▸ Passage to read:
* * *

Leading companies reduce staff turnover costs with benefits

Leading companies reduce staff turnover costs with benefits

Leading companies reduce turnover costs with creative employee benefits

  • 02 September 2014
  • Australia, Melbourne

Effective employee benefits will significantly reduce staff turnover and companies with the most effective benefits are using them to influence the behaviour of their staff and their bottom line, as opposed to simply being competitive, according to Mercer’s 2014 Australian Benefits Review.

Mercer’s latest Australian Benefits Review (ABR) found organisations with very effective employee benefit plans have a lower employee turnover rate at 12%, compared to the general market at 15%. Both voluntary and involuntary turnover was lower in these organisations. There are also generally more hours being worked, particularly by senior management where 43% typically worked more than 50 hours a week, compared to 25% across the market as a whole.

Mercer’s ABR investigates current market practice and emerging trends in remuneration and employee benefits. It is based on current data from 353 organisations and helps employers understand their competitiveness in the market place by analysing the effectiveness of benefits based on factors including staff turnover, and revenue growth.

The 2014 report found organisations with effective benefits have greater equality of provisions across employee levels; support employees work life balance, often beyond what is generally expected; and link benefits with desired business outcomes.

Leader of Mercer’s Talent business for the Pacific, Garry Adams, said, “On one level it’s simple, when employers give more they get more, but for real business impact, employers need to establish meaningful links between innovative benefits and the desired behaviour of their workers.”

“Today’s workforce holds the attitudes, values, and goals of four generations, which presents a massive challenge for employers to engage and retain workers to achieve business success. Offering stock standard competitive employee benefits will become a thing of the past and we are seeing this happen already.  

“Benefits are often provided on the basis of ‘other companies do it so we have to’.  Our analysis has proven you are much more likely to create a positive business impact such as increasing productivity and reducing staff turnover, by offering innovative benefits that address a specific outcome,” said Mr Adams.

* * *

▸ Records:
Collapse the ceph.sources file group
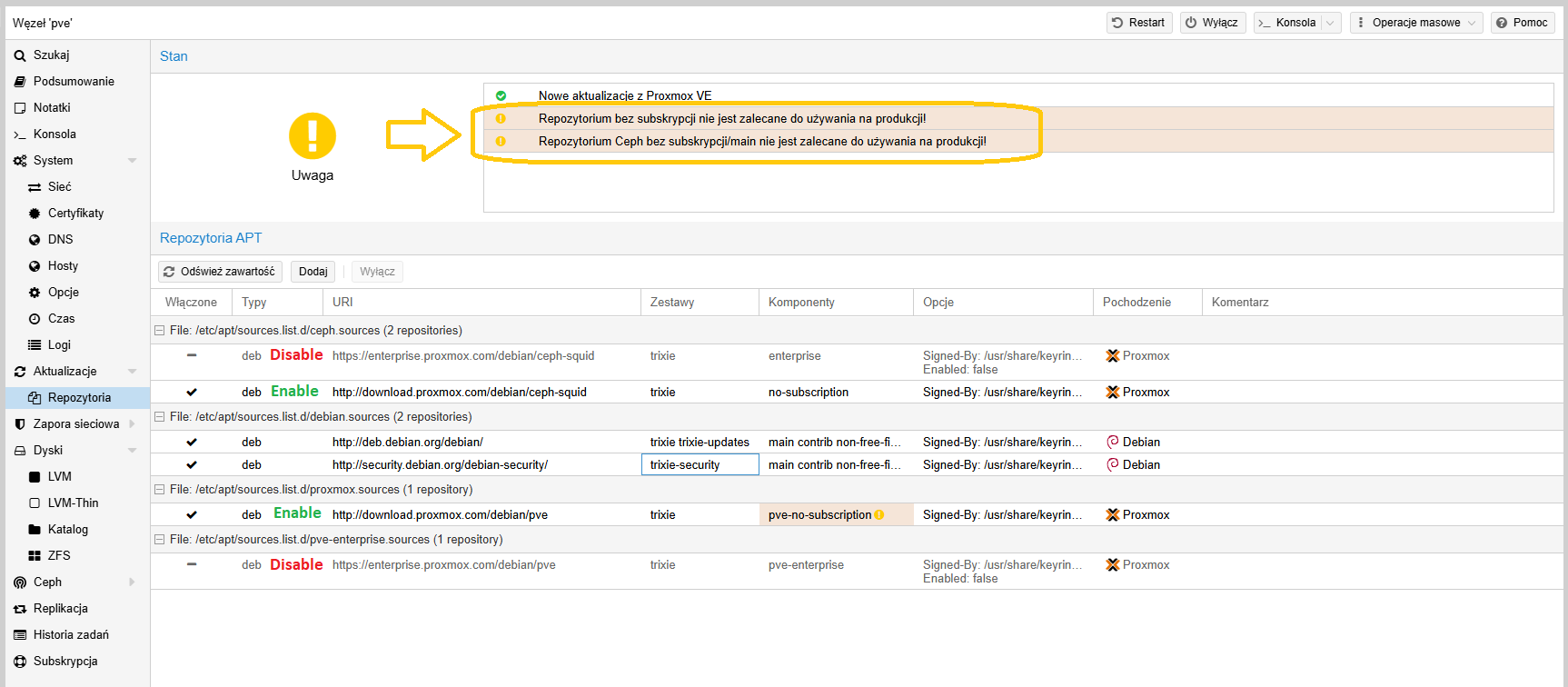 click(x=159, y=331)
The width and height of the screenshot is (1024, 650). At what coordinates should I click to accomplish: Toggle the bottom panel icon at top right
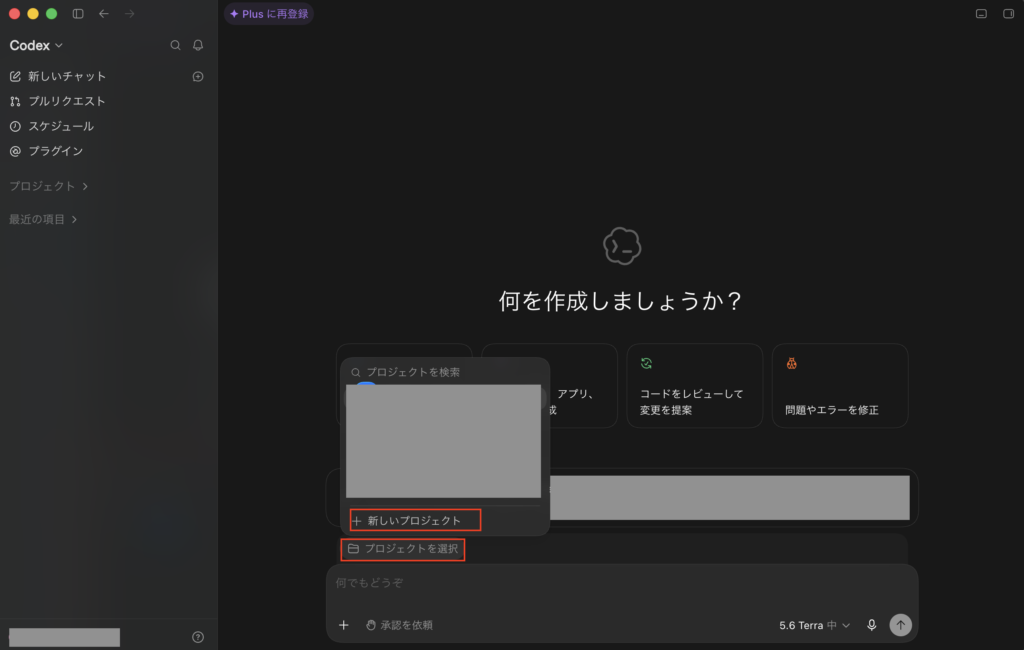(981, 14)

* * *

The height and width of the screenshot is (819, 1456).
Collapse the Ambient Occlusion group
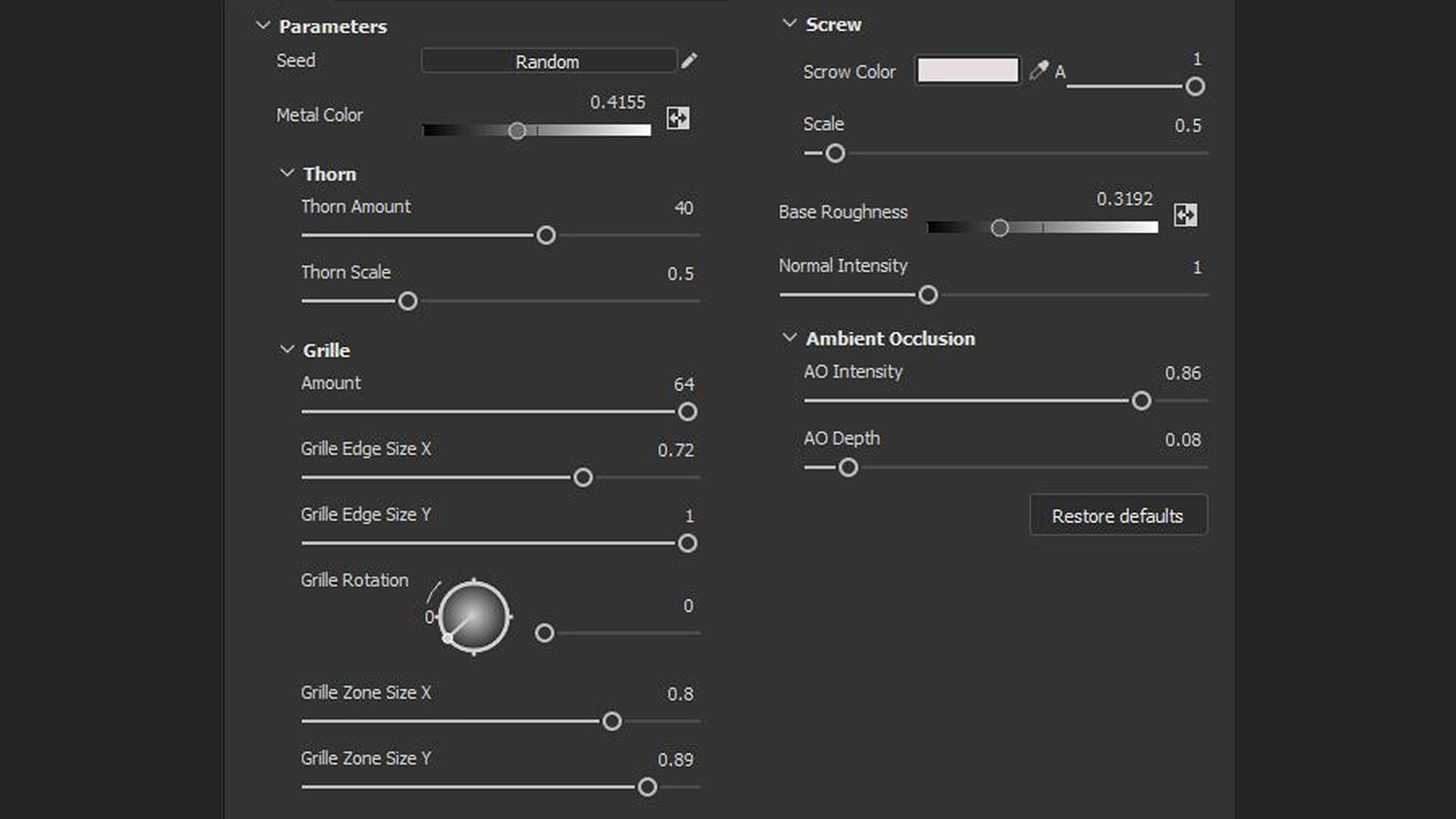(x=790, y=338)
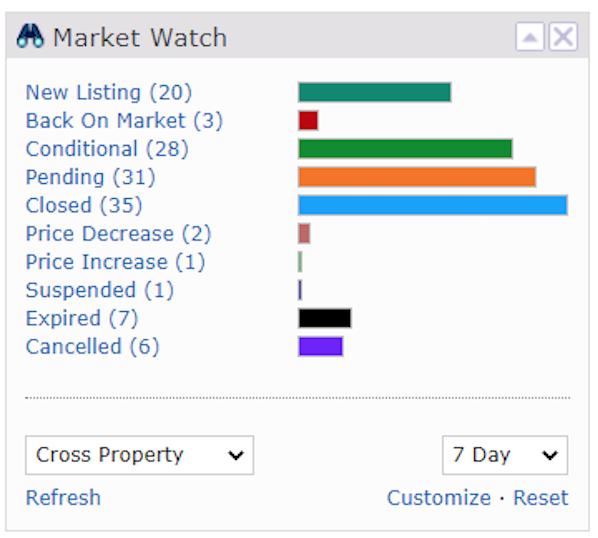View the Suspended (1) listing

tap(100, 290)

* * *

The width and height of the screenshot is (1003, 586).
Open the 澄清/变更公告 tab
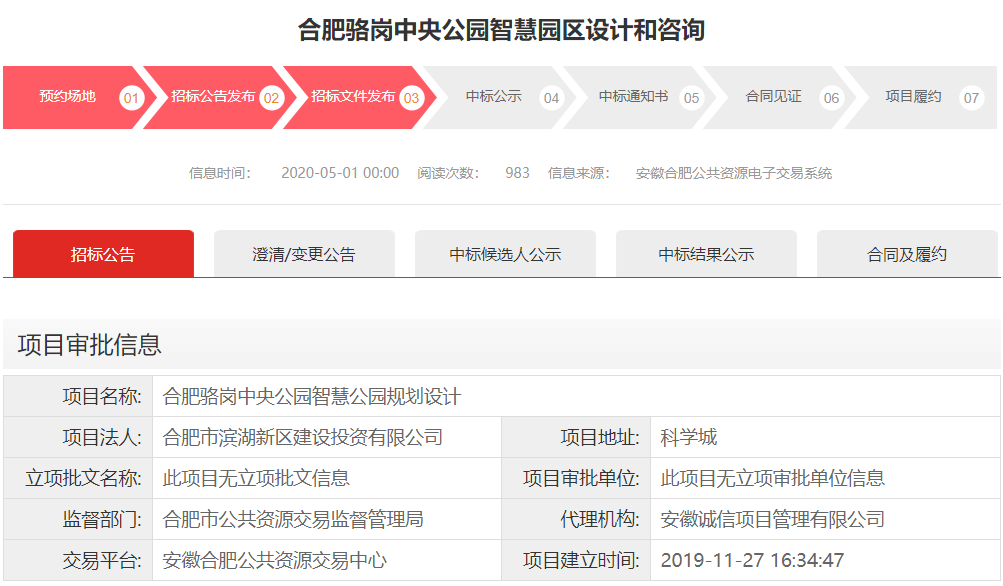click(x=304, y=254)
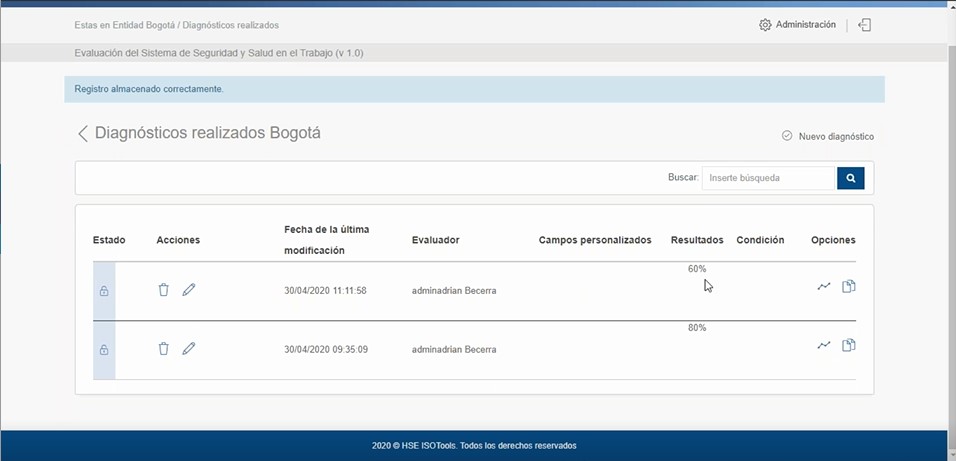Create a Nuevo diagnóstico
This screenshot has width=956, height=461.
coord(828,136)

* * *

▸ Exercise 1: In the article on employee benefits, what employee turnover rate did organizations with very effective benefit plans have?
▸ Exercise 2: Please set down the part of the article on employee benefits that opens with the words containing "Leader of Mercer’s" and closes with "this happen already.", word for word.
The entries stand apart from the article on employee benefits.

▸ Final answer 1: 12%, compared to 15% for the general market.

▸ Final answer 2:
Leader of Mercer’s Talent business for the Pacific, Garry Adams, said, “On one level it’s simple, when employers give more they get more, but for real business impact, employers need to establish meaningful links between innovative benefits and the desired behaviour of their workers.”

“Today’s workforce holds the attitudes, values, and goals of four generations, which presents a massive challenge for employers to engage and retain workers to achieve business success. Offering stock standard competitive employee benefits will become a thing of the past and we are seeing this happen already.